Once they can do that, you'll want them to contrast the two items.

So for the wedding band and paper ring, they should be able to give the reasons they are different - how you can't wash your hands while wearing a paper ring as it will dissolve, the band of gold will last longer, the less expensive the material may mean the more temporary the relationship.

You get the idea.

Once they can do this easily with most any branded merchandise you give them, choose two of your own products or one of yours and one from one of your competitor retailers. Suggest that they go online or in an app to research the differences.

Don't let them report back a set of features because that's all they'll find. They need to be comfortable adding the reasons a feature is important if you expect them to sell your more profitable merchandise.

Customers care about features to a point, but they care so much more about benefits - especially the benefits to them. What does that feature allow this customer to do, save, or avoid? That's all that really matters to them and is one of the most important skills you need to offer your staff.

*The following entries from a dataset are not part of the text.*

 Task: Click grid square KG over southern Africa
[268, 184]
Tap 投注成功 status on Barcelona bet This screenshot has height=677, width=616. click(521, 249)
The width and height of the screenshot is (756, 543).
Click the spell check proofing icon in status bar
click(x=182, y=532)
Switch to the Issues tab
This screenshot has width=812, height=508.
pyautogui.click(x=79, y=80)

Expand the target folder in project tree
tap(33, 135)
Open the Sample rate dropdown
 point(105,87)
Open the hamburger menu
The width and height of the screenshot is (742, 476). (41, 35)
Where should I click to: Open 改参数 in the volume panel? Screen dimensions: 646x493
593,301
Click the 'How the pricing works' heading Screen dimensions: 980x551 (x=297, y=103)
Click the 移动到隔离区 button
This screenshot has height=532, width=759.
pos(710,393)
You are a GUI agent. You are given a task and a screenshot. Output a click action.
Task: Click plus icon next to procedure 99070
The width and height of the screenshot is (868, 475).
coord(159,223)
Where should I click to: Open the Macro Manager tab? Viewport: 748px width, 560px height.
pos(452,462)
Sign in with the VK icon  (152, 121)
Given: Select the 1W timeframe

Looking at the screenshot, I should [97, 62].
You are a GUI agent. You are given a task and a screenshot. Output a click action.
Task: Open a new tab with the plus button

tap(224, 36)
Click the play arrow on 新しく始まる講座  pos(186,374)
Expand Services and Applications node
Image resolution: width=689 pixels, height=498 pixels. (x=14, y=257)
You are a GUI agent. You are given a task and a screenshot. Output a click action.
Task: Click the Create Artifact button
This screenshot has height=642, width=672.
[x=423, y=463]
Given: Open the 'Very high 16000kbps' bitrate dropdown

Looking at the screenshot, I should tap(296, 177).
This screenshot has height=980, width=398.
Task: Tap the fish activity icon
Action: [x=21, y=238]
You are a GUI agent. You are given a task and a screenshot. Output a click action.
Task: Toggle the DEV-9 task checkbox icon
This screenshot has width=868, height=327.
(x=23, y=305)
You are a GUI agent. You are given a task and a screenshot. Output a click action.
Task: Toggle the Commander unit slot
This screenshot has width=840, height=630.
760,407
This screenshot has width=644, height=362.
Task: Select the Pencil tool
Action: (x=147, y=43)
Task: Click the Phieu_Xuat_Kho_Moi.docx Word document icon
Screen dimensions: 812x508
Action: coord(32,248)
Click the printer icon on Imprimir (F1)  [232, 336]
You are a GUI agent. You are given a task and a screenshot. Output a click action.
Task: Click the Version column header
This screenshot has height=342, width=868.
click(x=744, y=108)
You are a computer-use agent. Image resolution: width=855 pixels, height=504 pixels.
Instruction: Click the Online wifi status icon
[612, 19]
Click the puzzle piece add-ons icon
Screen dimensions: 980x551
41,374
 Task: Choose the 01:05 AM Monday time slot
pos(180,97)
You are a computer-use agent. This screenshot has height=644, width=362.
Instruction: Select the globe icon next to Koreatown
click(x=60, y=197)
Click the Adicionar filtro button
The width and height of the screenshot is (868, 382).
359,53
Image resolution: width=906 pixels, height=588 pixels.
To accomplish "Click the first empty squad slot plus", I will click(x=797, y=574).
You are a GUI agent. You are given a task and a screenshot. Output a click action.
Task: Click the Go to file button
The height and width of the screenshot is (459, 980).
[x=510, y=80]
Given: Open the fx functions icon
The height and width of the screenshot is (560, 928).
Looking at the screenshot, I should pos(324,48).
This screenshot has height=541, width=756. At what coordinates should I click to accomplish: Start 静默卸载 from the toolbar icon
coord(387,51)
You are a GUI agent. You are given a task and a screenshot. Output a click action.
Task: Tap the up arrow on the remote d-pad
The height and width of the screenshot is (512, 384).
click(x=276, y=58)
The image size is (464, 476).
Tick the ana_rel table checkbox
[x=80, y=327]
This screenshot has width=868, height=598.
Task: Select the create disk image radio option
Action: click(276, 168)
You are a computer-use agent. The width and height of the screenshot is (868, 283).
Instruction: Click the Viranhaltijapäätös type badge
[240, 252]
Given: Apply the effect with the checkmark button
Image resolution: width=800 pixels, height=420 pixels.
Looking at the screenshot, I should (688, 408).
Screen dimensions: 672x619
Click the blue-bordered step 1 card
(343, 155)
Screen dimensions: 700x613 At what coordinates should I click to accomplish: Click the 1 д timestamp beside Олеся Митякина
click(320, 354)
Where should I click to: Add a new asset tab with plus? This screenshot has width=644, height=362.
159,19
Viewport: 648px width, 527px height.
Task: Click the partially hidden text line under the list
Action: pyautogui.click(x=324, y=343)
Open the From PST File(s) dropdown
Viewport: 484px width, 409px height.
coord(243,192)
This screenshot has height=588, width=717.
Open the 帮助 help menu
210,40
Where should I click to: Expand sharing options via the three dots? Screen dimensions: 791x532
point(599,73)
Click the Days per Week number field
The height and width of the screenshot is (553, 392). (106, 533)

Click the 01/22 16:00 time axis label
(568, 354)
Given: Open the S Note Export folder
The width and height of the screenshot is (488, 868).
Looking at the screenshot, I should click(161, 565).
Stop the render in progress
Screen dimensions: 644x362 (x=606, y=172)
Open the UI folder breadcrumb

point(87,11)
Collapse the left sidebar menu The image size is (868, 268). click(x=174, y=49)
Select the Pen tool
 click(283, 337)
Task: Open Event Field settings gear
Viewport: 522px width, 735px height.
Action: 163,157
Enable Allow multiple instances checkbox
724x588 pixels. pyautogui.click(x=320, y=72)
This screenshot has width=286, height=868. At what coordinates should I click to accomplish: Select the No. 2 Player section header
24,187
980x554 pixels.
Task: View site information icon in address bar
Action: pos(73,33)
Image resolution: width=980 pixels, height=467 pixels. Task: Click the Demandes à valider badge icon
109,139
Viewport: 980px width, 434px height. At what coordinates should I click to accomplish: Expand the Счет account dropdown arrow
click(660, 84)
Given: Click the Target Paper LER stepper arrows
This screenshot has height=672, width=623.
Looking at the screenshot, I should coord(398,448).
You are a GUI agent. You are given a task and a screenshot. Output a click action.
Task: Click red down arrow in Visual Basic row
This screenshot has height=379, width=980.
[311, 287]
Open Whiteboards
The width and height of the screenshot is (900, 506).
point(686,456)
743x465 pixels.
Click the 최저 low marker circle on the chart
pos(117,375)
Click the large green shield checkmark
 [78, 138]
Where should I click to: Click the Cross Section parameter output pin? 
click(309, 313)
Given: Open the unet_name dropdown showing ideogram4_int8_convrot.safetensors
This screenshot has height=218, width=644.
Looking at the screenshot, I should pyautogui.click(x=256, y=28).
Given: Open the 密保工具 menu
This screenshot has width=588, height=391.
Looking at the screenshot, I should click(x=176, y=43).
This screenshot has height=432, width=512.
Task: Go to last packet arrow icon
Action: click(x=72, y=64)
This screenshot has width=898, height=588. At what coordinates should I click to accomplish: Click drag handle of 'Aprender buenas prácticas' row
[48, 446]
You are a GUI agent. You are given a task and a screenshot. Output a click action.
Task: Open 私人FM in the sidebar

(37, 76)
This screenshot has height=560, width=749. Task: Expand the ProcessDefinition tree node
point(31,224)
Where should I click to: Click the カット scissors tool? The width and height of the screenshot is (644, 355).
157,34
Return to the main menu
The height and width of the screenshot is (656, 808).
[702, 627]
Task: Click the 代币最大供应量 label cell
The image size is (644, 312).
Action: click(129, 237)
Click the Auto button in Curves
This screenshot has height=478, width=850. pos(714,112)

That's what you can add to each sales experience in your retail store that an online search cannot - your wisdom for the customer to choose between two items easily. It only happens when retail selling techniques are trained.

See also, How To Upsell - Getting Retail Employees To Do It Even If They Hate It

In Sum

Until your salespeople can compare wildly different products in your retail stores, they probably won't be able to make subtle comparisons between two premium products. That means they'll default to "this one is cheaper" or "this is on sale."

And that's not compelling because there's always someone cheaper...always.